LE BOUFFON DU BEFFROI

Petite fable affable

Miséreux, contrefait, le bouffi du beffroi 
Fait toujours fuir d’effroi, par temps chaud, par temps froid,
Patriciens et bonnes gens de la plèbe urbaine,
Leurs enfants effrontés pourtant comme moineaux.
Que sorte sa face de gargouille au créneau,
Et les punaises de sacristie crient leur peine ;
Les  poux de tonsure alors ne sont plus que haine.

« Mais quel mal a-t-il donc fait pour être si laid ? »
Murmurent les palais ; « c’est bête à marteler
À grands coups de galets ! » susurrent les chaumines.
Hérétique, sorcier ou juif ? Les langues vont
Bon train, le bourgmestre menant le bataillon
Et l'orchestre des sains clapets à bonne mine
Huant ce bonnet à grelots, cette « vermine » !

La peste frappa le bourg malgré le tocsin,
Tuant jusqu’à ses saints, n’affectant le malsain.
Face aux divins arrêts la justice des hommes
S’empara de ce fou : « Qu’as-tu fait de ta vie ?

- Rien, je le crains et, las, crois bien qu’on me l’envie.

- On la passe à suer, nous, pour l’honneur de Rome,
Et à prier, sans fin, en bon pépin de pomme.
Toi tu vis d'aumône donnée, de pain mendié
Dans quelque vieux trou par charité octroyé.

- C’est peu ! fait le fada que milles peurs tenaillent.

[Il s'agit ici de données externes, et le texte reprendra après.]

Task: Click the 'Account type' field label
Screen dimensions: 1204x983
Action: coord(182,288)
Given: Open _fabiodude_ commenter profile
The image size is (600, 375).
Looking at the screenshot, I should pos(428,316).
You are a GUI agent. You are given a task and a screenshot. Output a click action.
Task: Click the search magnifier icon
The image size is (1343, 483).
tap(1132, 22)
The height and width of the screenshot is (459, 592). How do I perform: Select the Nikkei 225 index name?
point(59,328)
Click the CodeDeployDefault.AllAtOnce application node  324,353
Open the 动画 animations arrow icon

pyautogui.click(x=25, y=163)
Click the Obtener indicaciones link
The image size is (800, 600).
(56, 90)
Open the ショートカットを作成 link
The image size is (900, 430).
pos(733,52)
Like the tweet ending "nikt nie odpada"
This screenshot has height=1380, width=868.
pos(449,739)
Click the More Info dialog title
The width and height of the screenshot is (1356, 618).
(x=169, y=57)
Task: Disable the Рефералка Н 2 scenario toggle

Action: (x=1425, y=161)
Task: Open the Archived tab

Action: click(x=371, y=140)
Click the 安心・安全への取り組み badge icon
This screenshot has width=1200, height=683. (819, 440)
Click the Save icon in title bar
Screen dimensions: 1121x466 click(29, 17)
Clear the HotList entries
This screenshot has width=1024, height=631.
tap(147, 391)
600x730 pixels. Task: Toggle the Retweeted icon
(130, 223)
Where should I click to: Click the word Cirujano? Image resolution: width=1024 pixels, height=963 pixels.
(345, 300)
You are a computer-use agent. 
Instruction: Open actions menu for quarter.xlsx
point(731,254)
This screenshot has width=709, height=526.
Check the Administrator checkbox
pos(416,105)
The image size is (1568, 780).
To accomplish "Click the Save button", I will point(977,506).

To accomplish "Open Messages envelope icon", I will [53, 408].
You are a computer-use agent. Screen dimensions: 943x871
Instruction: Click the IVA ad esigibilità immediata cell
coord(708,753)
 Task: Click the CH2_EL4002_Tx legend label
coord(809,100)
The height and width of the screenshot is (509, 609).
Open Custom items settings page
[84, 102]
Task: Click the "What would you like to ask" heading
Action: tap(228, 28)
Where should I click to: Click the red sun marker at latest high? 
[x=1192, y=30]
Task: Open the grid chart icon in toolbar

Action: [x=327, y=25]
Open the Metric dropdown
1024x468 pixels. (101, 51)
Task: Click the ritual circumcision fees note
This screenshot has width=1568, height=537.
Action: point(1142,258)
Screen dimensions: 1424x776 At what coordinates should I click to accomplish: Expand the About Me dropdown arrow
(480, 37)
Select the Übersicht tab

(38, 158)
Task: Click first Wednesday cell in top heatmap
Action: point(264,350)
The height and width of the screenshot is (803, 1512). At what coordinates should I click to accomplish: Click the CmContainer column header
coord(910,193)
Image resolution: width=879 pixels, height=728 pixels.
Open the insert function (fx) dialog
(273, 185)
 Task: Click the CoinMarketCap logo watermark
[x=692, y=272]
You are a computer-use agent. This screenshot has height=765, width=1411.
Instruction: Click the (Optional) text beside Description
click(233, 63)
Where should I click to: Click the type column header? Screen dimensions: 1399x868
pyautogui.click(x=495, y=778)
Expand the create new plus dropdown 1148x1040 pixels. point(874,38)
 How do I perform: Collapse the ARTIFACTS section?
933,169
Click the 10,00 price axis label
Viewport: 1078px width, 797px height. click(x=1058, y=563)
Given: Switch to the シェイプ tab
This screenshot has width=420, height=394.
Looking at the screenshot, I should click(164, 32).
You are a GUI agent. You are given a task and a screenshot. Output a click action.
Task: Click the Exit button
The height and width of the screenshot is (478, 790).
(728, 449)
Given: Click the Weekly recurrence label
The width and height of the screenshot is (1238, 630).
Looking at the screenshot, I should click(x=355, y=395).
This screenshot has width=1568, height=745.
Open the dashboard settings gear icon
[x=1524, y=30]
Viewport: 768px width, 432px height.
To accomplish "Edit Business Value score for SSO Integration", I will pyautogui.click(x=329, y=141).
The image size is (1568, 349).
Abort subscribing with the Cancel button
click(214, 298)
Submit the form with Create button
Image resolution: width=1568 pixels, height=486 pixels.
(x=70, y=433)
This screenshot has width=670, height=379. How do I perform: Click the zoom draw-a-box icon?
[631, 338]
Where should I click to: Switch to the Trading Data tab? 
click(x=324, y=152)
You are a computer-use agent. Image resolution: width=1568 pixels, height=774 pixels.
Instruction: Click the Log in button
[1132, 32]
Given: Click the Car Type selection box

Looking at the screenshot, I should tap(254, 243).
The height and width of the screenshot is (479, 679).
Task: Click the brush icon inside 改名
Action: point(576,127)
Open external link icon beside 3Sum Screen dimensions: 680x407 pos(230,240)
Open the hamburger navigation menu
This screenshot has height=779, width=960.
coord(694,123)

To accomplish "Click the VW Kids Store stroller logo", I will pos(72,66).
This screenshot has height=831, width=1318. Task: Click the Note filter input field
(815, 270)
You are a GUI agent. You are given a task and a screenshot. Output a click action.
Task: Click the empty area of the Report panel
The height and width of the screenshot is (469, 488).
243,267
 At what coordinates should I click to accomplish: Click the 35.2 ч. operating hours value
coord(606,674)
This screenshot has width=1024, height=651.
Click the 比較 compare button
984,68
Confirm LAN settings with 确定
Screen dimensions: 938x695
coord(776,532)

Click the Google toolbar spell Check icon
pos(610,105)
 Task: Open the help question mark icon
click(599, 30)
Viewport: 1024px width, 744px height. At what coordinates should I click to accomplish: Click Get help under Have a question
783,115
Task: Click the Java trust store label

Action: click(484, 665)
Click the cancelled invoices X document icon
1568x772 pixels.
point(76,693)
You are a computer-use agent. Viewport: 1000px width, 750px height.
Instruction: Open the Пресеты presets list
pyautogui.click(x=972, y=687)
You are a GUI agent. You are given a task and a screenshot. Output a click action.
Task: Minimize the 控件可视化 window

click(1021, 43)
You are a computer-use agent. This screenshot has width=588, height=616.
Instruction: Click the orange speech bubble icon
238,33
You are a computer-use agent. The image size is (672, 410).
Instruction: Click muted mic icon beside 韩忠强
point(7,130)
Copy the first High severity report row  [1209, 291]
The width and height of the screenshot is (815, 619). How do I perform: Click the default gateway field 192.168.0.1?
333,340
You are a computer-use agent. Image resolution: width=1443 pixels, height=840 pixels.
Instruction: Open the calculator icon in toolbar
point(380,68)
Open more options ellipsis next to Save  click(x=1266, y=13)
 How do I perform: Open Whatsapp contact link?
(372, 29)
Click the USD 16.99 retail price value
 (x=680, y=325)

- Mais trop pour ce que tu es utile à ce bourg.
On te donne ce qui s’achète à grand débours
Et t’offre ce qui se gagne quand on travaille !
C’est injuste pour qui paie la dîme et la taille.

- Vous m’en voulez d’être libre quand, aux fers,
Vous êtes aux servitudes volontaires offerts ?
Regrettez-vous piété et pitié ?… Madone,
La jalousie guide vos rancunes et rancœurs !
Allons, moi le simplet, je n’ai à moi qu’un coeur.

- Qu’au divin courroux, à l’ire céleste on donne
Pour qu’enfin, de t’avoir choyé, il nous pardonne ! »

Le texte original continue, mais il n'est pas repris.